I was given an old MacBook Pro (early 2015, 13”, retina) with a corrupted hard drive which I was unable to revive. I bought the Transcend Jetdrive 850 SSD to replace it. Using a friend’s MacBook, I downloaded the Mojave installer into a USB key. However, when I launch the MacBook into recovery mode (Option + R), it won’t recognise the new SSD, either in Disk Utility or when using diskutil list in the Terminal. It still recognises the old corrupted SSD so it’s not the connector that is broken, and I’ve been given a replacement Transcend drive that still isn’t recognised, so it’s unlikely that both new SSD’s have shipped faulty. Unfortunately I don’t have immediate access to another Mac, and don’t have an enclosure for an NVMe SSD. If need be I can get access to a Mac, and am willing to buy an enclosure if it is likely to be the solution. Would connecting the SSD externally to another Mac using an enclosure (and then formatting it if recognised) be a likely solution? Could another reason be that I don’t know what OS was running on the Macbook before the original SSD got corrupted, and it needs new drivers to detect the new SSD? If so, what would be a way to work around that? Thanks!
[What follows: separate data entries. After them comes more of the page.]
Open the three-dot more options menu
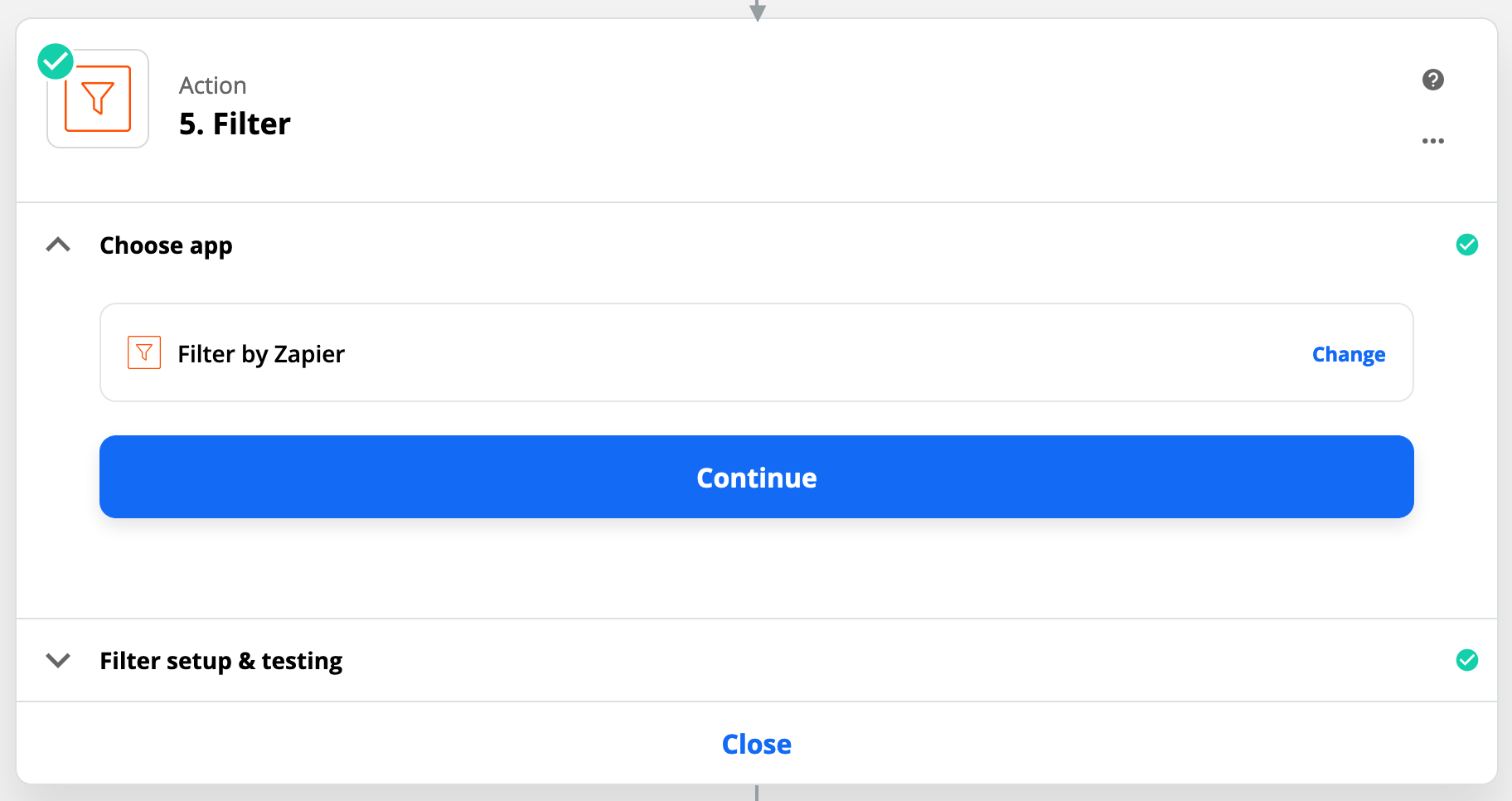The image size is (1512, 801). point(1432,141)
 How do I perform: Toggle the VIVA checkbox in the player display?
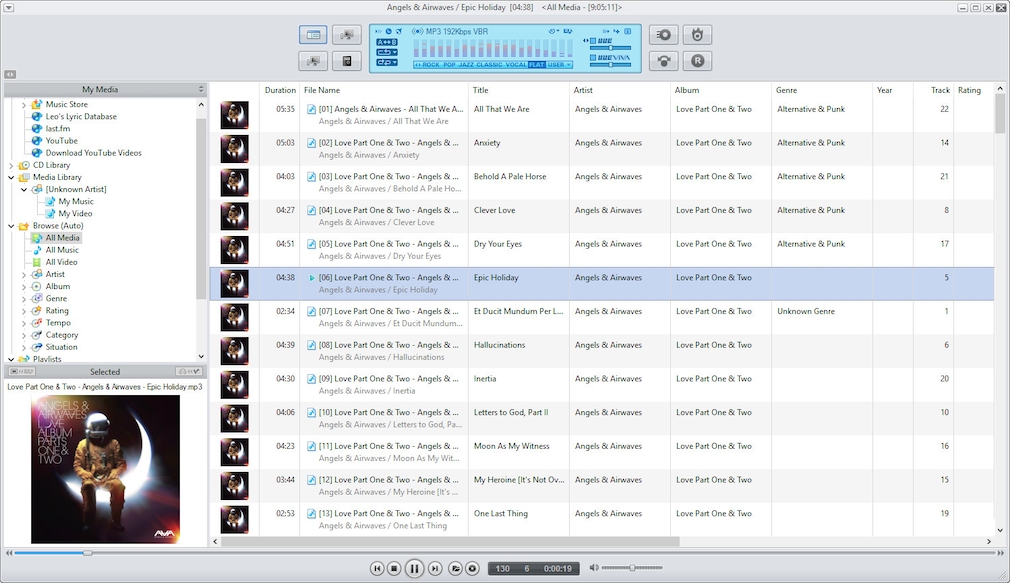(593, 58)
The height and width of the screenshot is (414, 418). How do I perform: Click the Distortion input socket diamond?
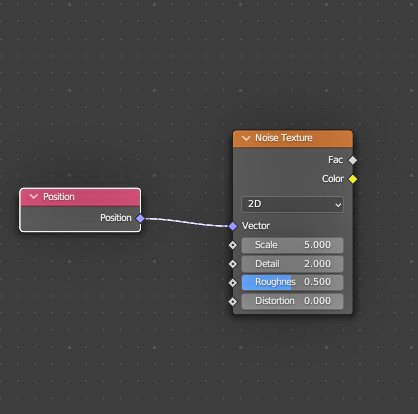click(x=233, y=301)
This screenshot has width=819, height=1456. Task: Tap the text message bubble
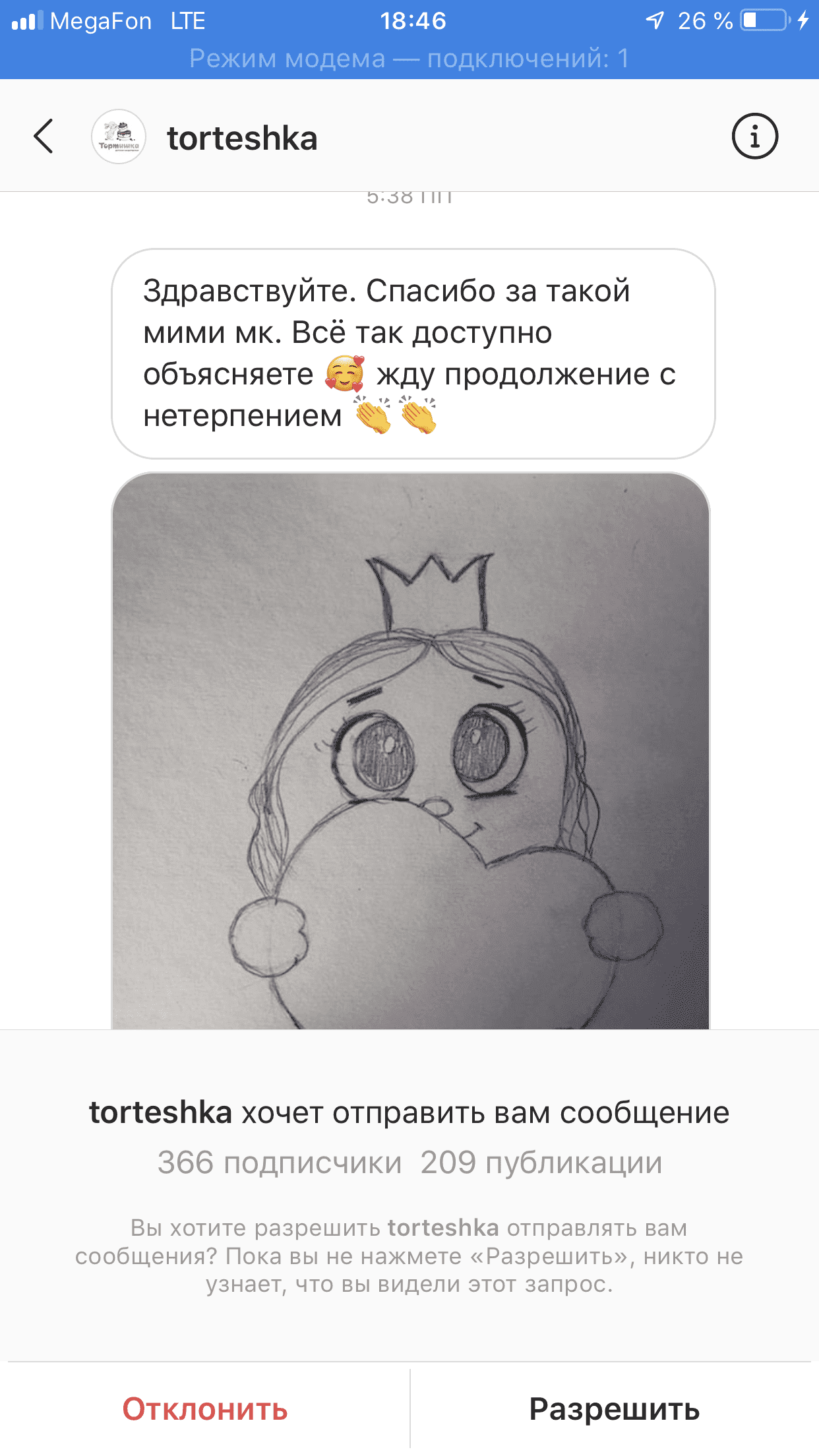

Well you’re warm ;-} Your systems firmware (EFI) was not updated to support the newer APFS file system and the installer / recovery files have an expired certificate If you’ve got an old macOS install image, it will probably stop working today You’ll need to jump back to MacOS Sierra and you’ll need to get this OS image in Step 4 here: How to upgrade to macOS Sierra Using another Mac follow this guide to create an OS installer USB thumb drive How to create a bootable macOS Sierra installer drive Once you’ve got the drive formatted and setup under GUID / HFS+ you can then upgrade to Mojave with GUID / APFS file system. You’ll need this image file though How to upgrade to macOS Mojave again the file link is in Step 4.